You can read many more examples of best practice implemented by Morrison Construction:

  • Viewing points for staff and pupils in the hoarding enabled observation of the site works.
  • A designated labourer was tasked with ensuring the fence and hoarding was checked daily for security and litter.
  • Skips were discretely placed on site and labelled for segregation. 
  • Newsletters were issued to neighbours, schools and community groups containing updates on work activities, community involvement, reference to the Scheme and working hours.
  • The site team notified residents and the local community on a regular basis by letter drops about project progress, and also took the time to explain the works when approached by passers-by which helped to strengthen community relations.
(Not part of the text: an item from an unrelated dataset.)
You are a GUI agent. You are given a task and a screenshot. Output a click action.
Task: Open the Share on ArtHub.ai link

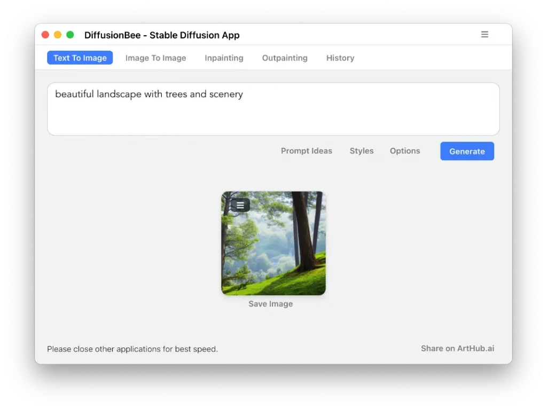click(457, 349)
  • The project manager was part of the Gala committee and donations were made to the local lifeboat station for raffle prizes.
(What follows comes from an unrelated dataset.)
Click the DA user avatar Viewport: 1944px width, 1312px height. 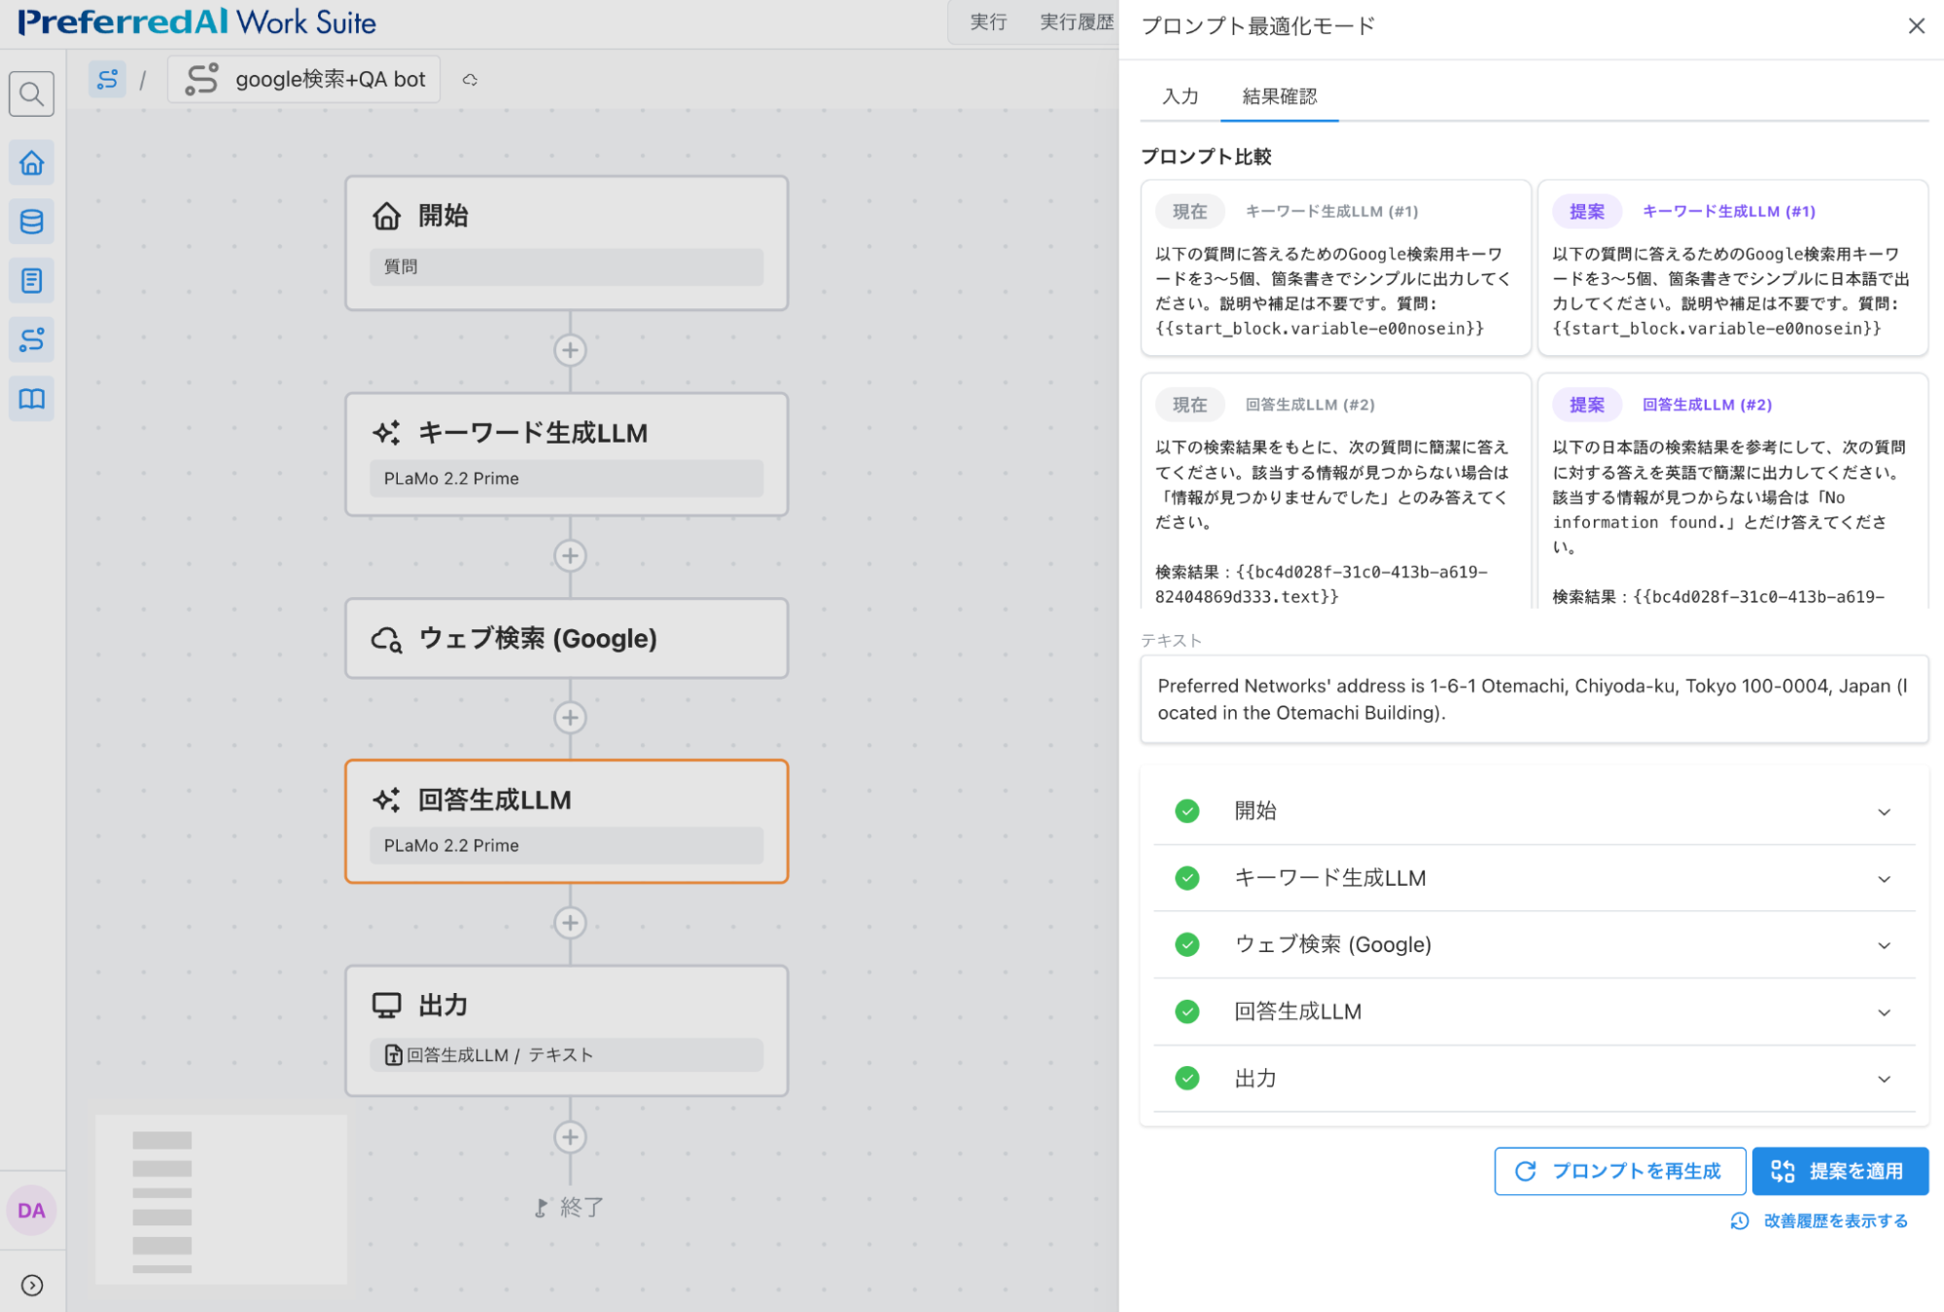tap(31, 1210)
  • Morrison Construction’s site team supported the Wick Lifeboat Station as their chosen charity for over a year, building up an excellent relationship through various events.
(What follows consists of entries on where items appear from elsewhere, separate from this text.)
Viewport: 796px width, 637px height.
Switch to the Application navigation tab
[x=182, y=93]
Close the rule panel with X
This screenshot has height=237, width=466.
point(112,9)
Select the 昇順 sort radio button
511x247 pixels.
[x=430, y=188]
  • The Lifeboat has a Big Harbour Day every year and asked the team if they would make stalls or shelters for the stall holders as their old ones had seen better days. The team built them new ones and the crew was delighted as they could dismantle, store and reuse them.
  • The site team was invited down to the lifeboat station to go out on the lifeboat with the crew.
  • Other community involvement included assisting the school with the Green Flag Eco-Schools initiative to achieve environmental awards, which included donations of water hippos and hands-on training and the involvement of operatives and engineers.
  • The team also provided the school with a new football kit, as well as goody bags to the pupils moving up to secondary school.
  • Organised through head office, the company attended careers evenings at schools, colleges and universities.
  • The carbon footprint was measured and energy use was continually monitored, with the feedback used in forward planning to effectively reduce energy usage.
  • As the welfare and office accommodation was located within existing structures, this reduced the carbon footprint.
  • The company is accredited to ISO 9000, 14000 and 18000 and there were a number of graphs in the welfare area and office showing energy usage.
  • Information on energy and sustainability figures was made available through a dashboard.
  • Bird feeders were installed on site and a COSHH (Control of Substances Hazardous to Health) store was in place, with a designated fuel area.
  • The company had a specialist environmental engineer who visited the site regularly and carried out audits.
  • The company employed a ‘challenging beliefs and behaviour’ initiative, in addition to a NAB scheme, which was conducted on an individual or group level; this was a weekly workforce safety meeting, and the minutes were posted on the notice board.
  • The streets on both sides of the site were well lit and safety signage was present at both the compound and site entrance.
  • All vehicles had reversing warning systems and there was a five mile an hour speed limit on site.
  • Language differences and visually and hearing impaired operatives were risk-assessed during induction to ensure safety of the individual and others on site.
  • The company’s drugs and alcohol policy was on display and was covered at induction, with random testing would take place.
  • Bracelets were issued by the company which indicated stress levels. It was company policy that if readings were high, the operative or manager must retire to the quiet room for a minimum of 30 minutes or until the stress levels had reduced.
  • Keen to offer work opportunities, a former pupil of the school was doing an apprenticeship and working in the site office as an administrator, while other students were engaged in work placements on site.
  • A variety of posters on health issues and healthy lifestyle advice were displayed in the office, welfare areas and toilets. These included mental health information.
  • Separate changing rooms were available and a quiet room was set aside for religious and other considerations.
  • Literacy skills were checked at induction and training offered as necessary.